The author also criticises the fork/join API as being too large and complicated. I have to agree 100% here.

Verifying Join Behaviour

The following program was used to verify the described behaviour of method ForkJoinTask.join. It creates a ForkJoinPool with a single thread in it, then creates a large number of tasks; each task forks a single child task then joins on it, ie creates a “tree” of tasks N elements deep.

With Java1.8 the result of ForkJoinTask.getPool().getActiveThreadCount() is 1 as expected; no additional threads have been created. However the stack trace at the leaf task (the one with no children) is N*5 method calls deep, and is of the following pattern:

        ...
	at net.vonos.ForkJoinDemo$NestingTask.compute(ForkJoinDemo.java:29)
	at java.util.concurrent.RecursiveAction.exec(RecursiveAction.java:189)
	at java.util.concurrent.ForkJoinTask.doExec(ForkJoinTask.java:289)
	at java.util.concurrent.ForkJoinTask.doJoin(ForkJoinTask.java:389)
	at java.util.concurrent.ForkJoinTask.join(ForkJoinTask.java:719)
	at net.vonos.ForkJoinDemo$NestingTask.compute(ForkJoinDemo.java:29)
	at java.util.concurrent.RecursiveAction.exec(RecursiveAction.java:189)
	at java.util.concurrent.ForkJoinTask.doExec(ForkJoinTask.java:289)
	at java.util.concurrent.ForkJoinTask.doJoin(ForkJoinTask.java:389)
	at java.util.concurrent.ForkJoinTask.join(ForkJoinTask.java:719)
	at net.vonos.ForkJoinDemo$NestingTask.compute(ForkJoinDemo.java:29)
        ....

A call to join on a task which is not yet started causes the calling thread to execute some other queued task, as described earlier - method compute calls join which calls three internal fork/join framework methods which then calls compute on the next task.

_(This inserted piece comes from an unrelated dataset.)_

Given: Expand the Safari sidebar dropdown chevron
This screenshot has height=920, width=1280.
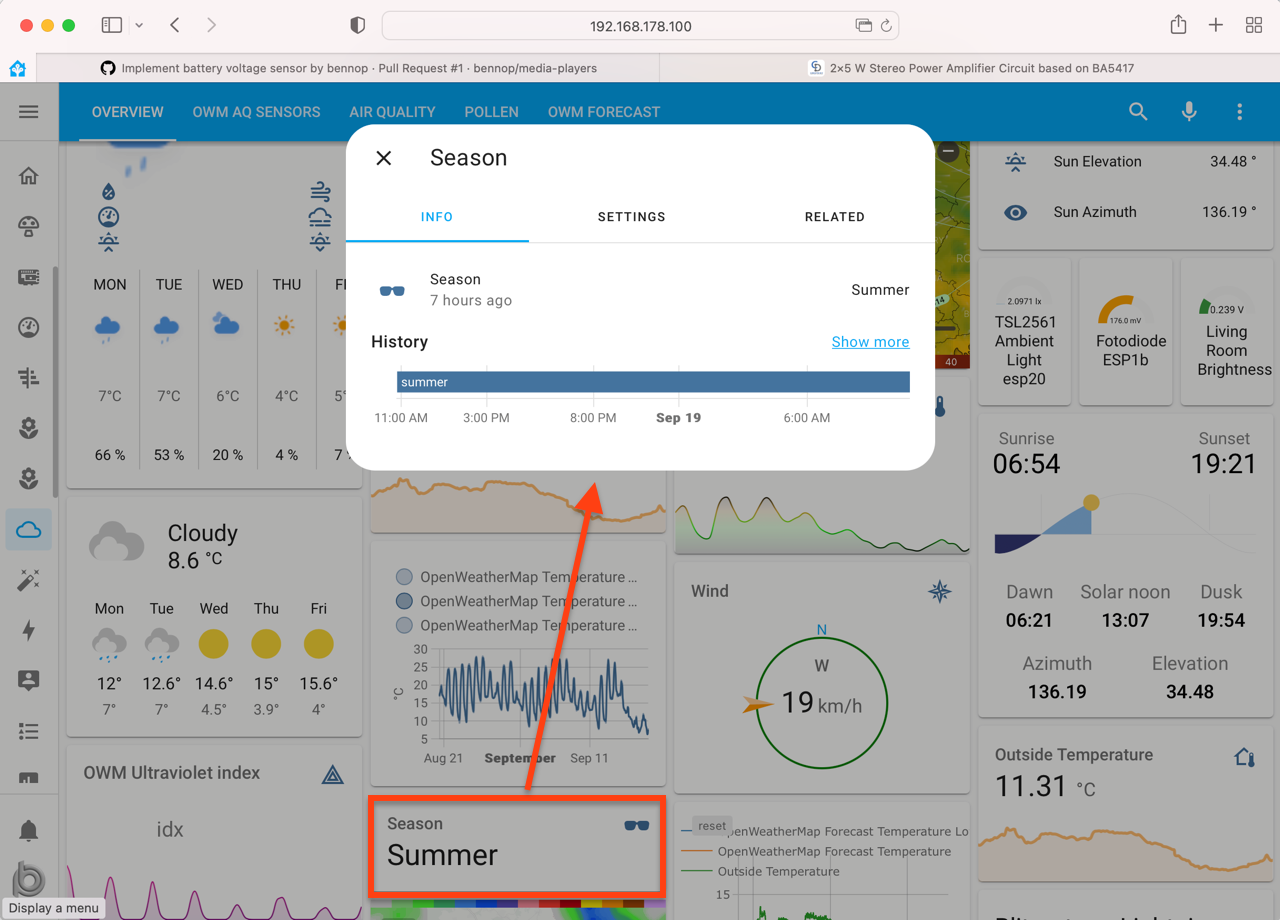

With the older Oracle Java 1.7.0_09, I found the same behaviour. The stack depth was only N*4 rather than N*5 (one less internal method in the fork/join framework), but the number of threads was still one - there was no trace of the “thread explosion” problem or of the “continuation threads” described in the Calamity article.

package net.vonos;

import java.util.concurrent.*;

/**
 * Demonstrate the behaviour of method ForkJoinPool.join().
 */
public class ForkJoinDemo {

    public static class NestingTask extends RecursiveAction {
        private final int count;
        NestingTask(int count) {
            this.count = count;
        }

        @Override
        protected void compute() {
            if (count == 0) {
                System.out.println("nthreads:" + this.getPool().getActiveThreadCount());

                Throwable t = new Throwable();
                t.fillInStackTrace();

                StackTraceElement stackInfo[] = t.getStackTrace();
                System.out.println("stack depth:" + stackInfo.length);
                System.out.println(t);
                t.printStackTrace();

            } else {
                NestingTask child = new NestingTask(count-1);
                child.fork();
                child.join();
            }
        }
    }

    public static void main(String[] args) {
        ForkJoinPool pool = new ForkJoinPool(1);
        NestingTask baseTask = new NestingTask(200);
        pool.invoke(baseTask);
    }
}

References

Actually, the javadoc for ForkJoinPool and ForkJoinTask are probably the best references available on this topic.